[Collected data]

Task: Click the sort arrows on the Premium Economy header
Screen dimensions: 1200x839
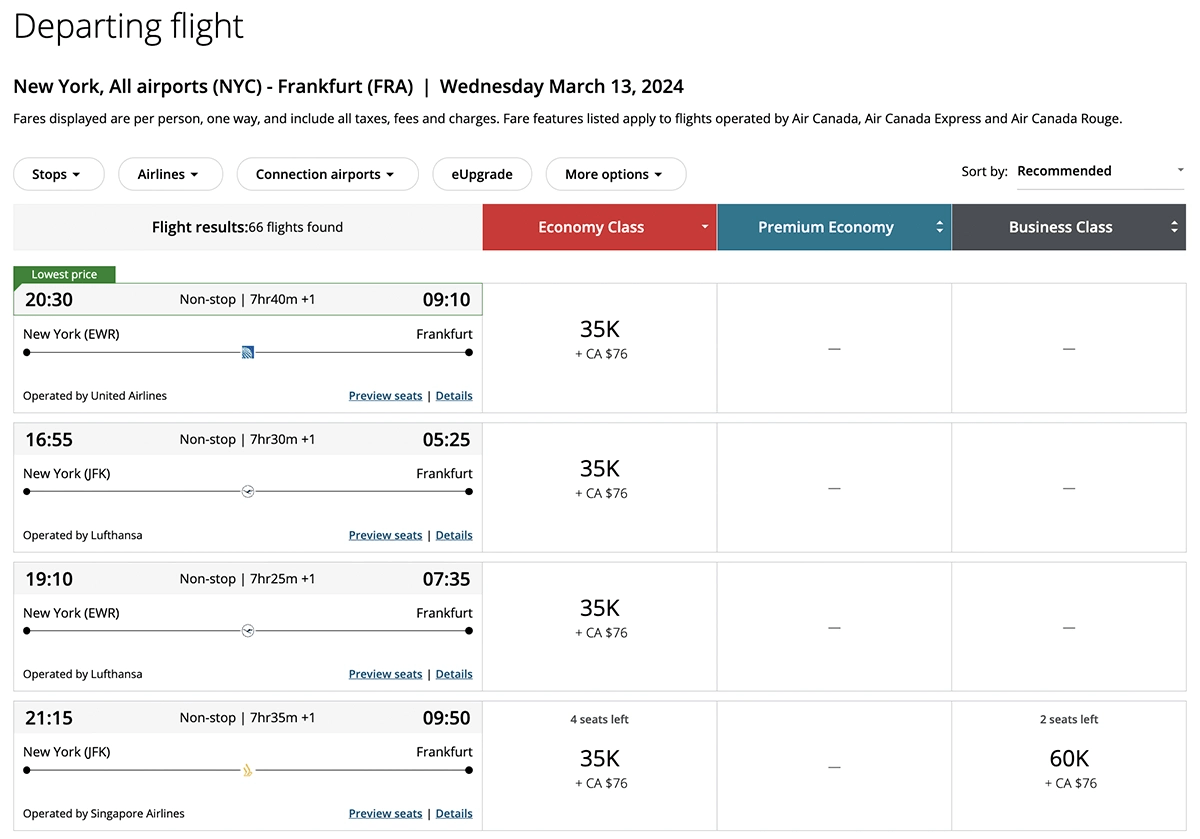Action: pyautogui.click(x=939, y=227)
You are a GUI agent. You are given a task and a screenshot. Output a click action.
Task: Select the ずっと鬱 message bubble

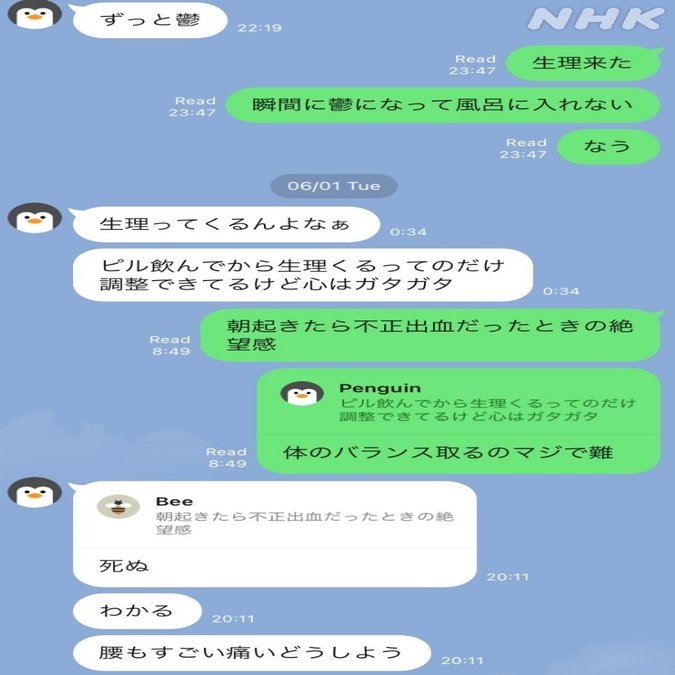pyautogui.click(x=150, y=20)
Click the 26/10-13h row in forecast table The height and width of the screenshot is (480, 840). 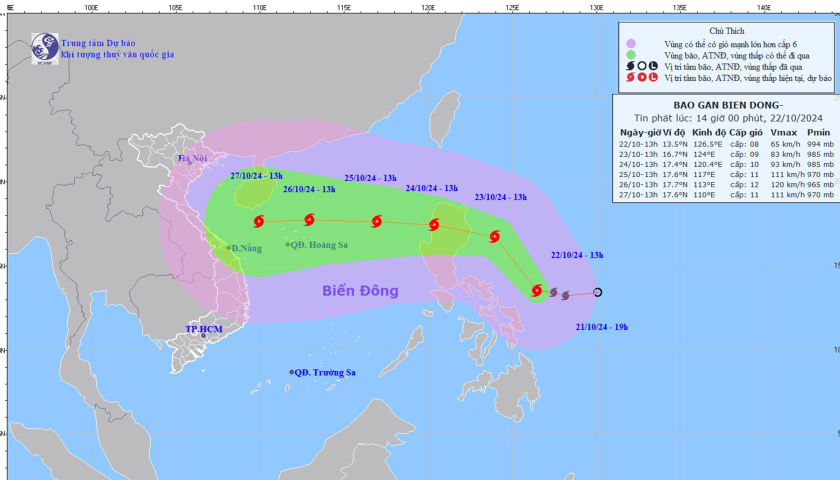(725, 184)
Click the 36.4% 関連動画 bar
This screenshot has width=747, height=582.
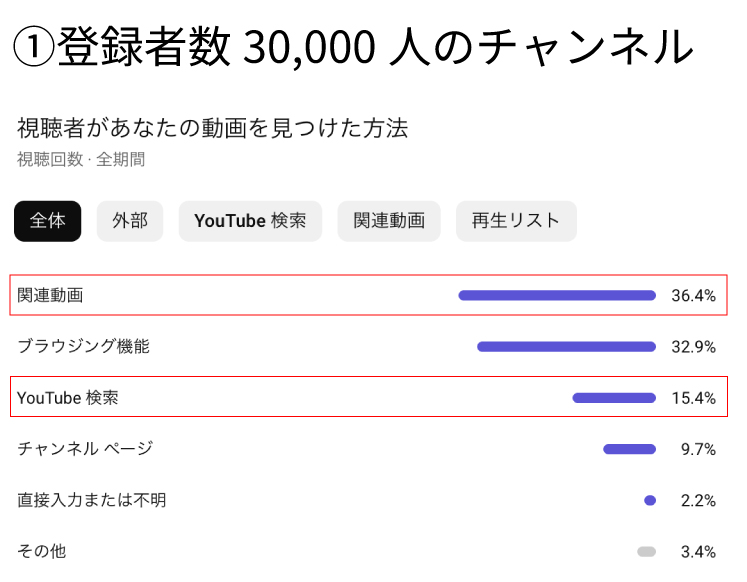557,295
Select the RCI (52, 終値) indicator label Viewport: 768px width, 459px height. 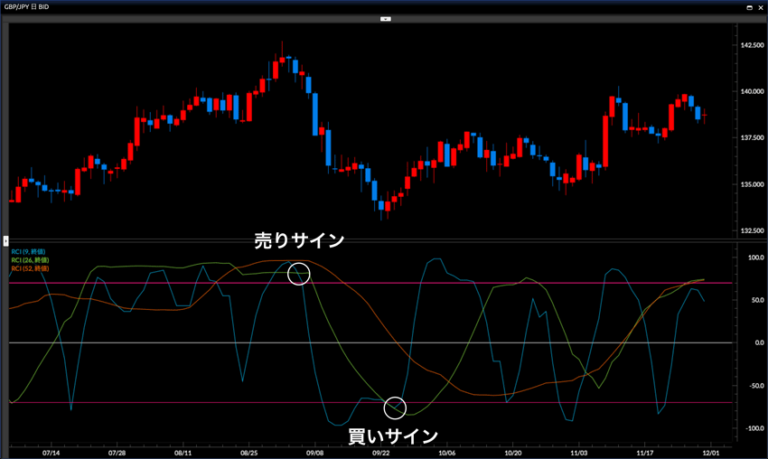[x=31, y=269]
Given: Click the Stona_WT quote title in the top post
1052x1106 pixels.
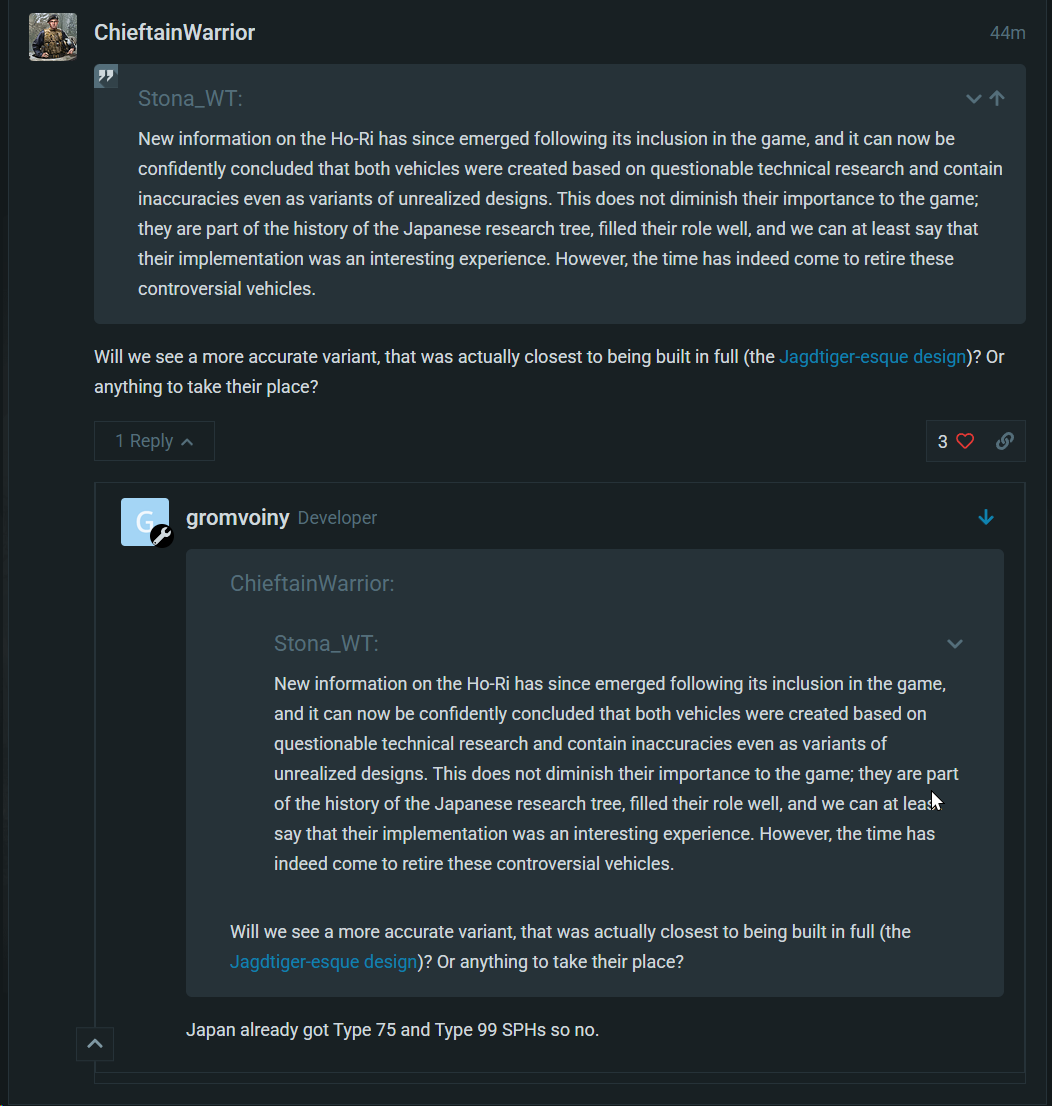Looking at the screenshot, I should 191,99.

EXERCISE INSTRUCTIONS:
Restate, word for word, each line from the one with "Given: Click the" to the end of the entries, both included, and keep every picture out.

ANSWER TO THE PROBLEM:
Given: Click the Stona_WT quote title in the top post
1052x1106 pixels.
Looking at the screenshot, I should 191,99.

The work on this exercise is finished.